The Coles were the family who left their name in Ballincollig and Ballincolly. The surname Ridesfford, later became corrupted into Rochford; whence Rochfordstown, Co. Cork.
The Instrument of 1389 is witnessed by Master John Carrik, Official of Cashel; Thomas Snell, Vicar of Fydarthe (Fethard, Co. Tipperary), John Yonge, Notary Public ‘by apostolic authority’; and John Galvy (Galway) and Patrick Galvy, Burgesses of Kinsale.
The “Official” was the judge of the Diocesan court.
With certification and notarial sign of William de [Putton], Cleric of Lichfield diocese, Notary Public by apostolic and imperial authority.
Notaries Public played an important role in Roman and Canon Law procedure. They were appointed either by Papal authority alone, or by both the Papacy and the Holy Roman Emperor. Each had his sign by which as here, he authenticated the document.
3. 20 July 1471
(Johannes) Decree of a provincial synod of Cashel held at Clonmel on the complaint of John Northon, O.S.B. the proctor of the monastery of Bath at Waterford, against Cormack Maccarthy, who has committed damage to the property of the monastery at Balynllegan (Legan, now Monkstown, Co.
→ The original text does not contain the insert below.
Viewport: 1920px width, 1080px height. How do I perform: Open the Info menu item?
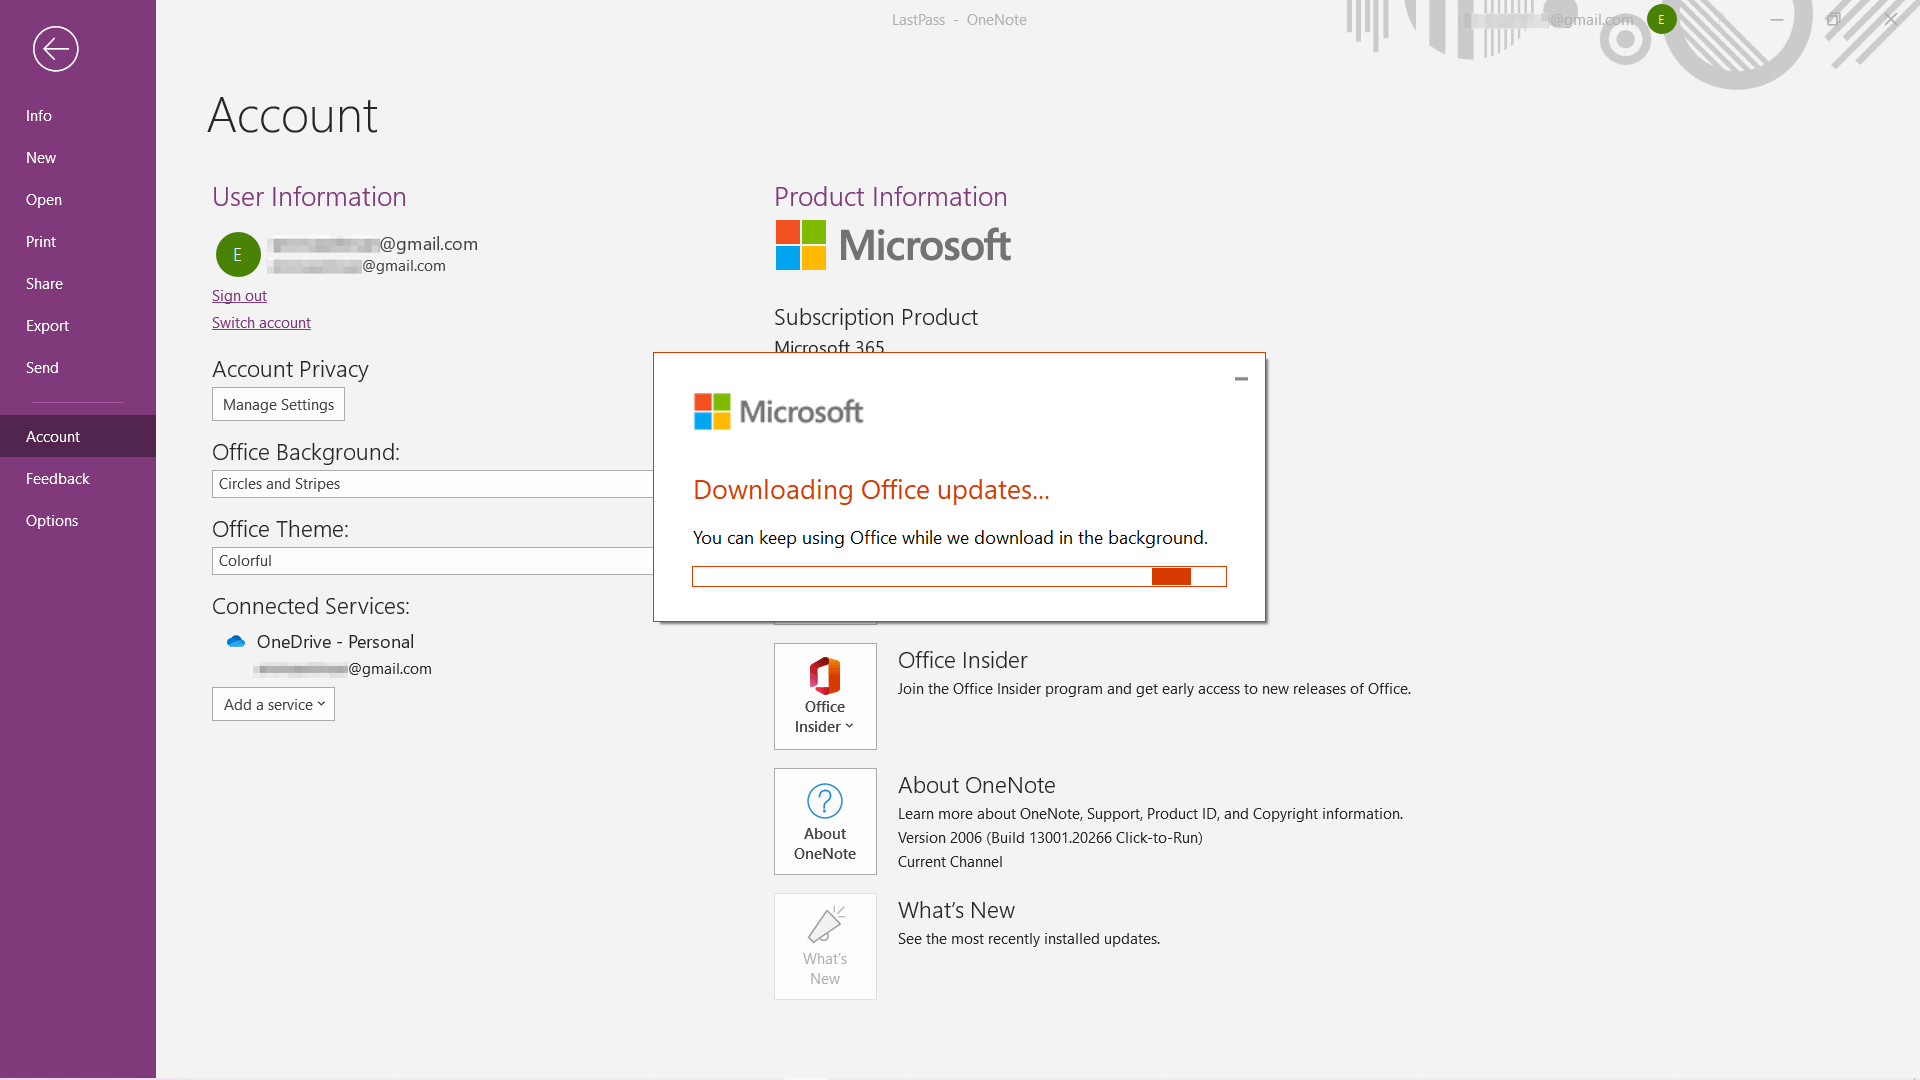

Cork). The synod decrees that unless Cormack makes reparation for the damages within twelve days, he should incur excommunication. Description follows:
Record of a provincial council held in the parish church of Clonmel on 17 July 1471 by John [Cantwell], Archbishop of Cashel, Robert [Poer], Bishop of Lismore and Waterford, and Gerald [FitzRichard, Geraldine] Bishop of Cork and Cloyne.
Brother John Northon, a monk of the Benedictine Order at Bath, England, appeared before the Council as Proctor of the Prior and Convent of Bath, Rectors of the church of Kinsale, with the complaint that Cormac son of Tadeus son of Cormac Macarthy (Cormac macTaidhg, Lord of Muskerry 1461-95) had, contrary to the liberties of the church, occupied a town called Baly In Legan (Legan, now Monkstown) belonging to Bath Priory. Since it was proven by testimony and by documents that that town belonged to the Prior and Convent of Bath, and that neither Cormac nor any other temporal Lord had any right to impose on it burdens, exactions or tributes, by whatever name they might be called, he is ordered to desist within twelve days, failing which he and his accomplices would be excommunicated, to be proclaimed publicly at Mass. If he and they ignored this, then after another twelve days all his localities, lordships and lands, his subjects, servants, and tenants, would be laid under interdict.
Interdict involved the suspension of all religious services, including the sacraments.
Originally the document had attached the three seals of the archbishop and bishops, but only the seal-tags remain. It exhibits the extreme repetitiveness characteristic of legal proceedings under Canon Law.
Its particular interest is that it shows that the MacCarthys of Muskerry had tried to take over the barony of Kerrycurrihy, which the Earls of Desmond had acquired from the Cogans in 1439, during the disputed Desmond succession following the execution of Earl Thomas in 1467. They succeeded in doing so, during another Desmond succession dispute, for a few years following 1535.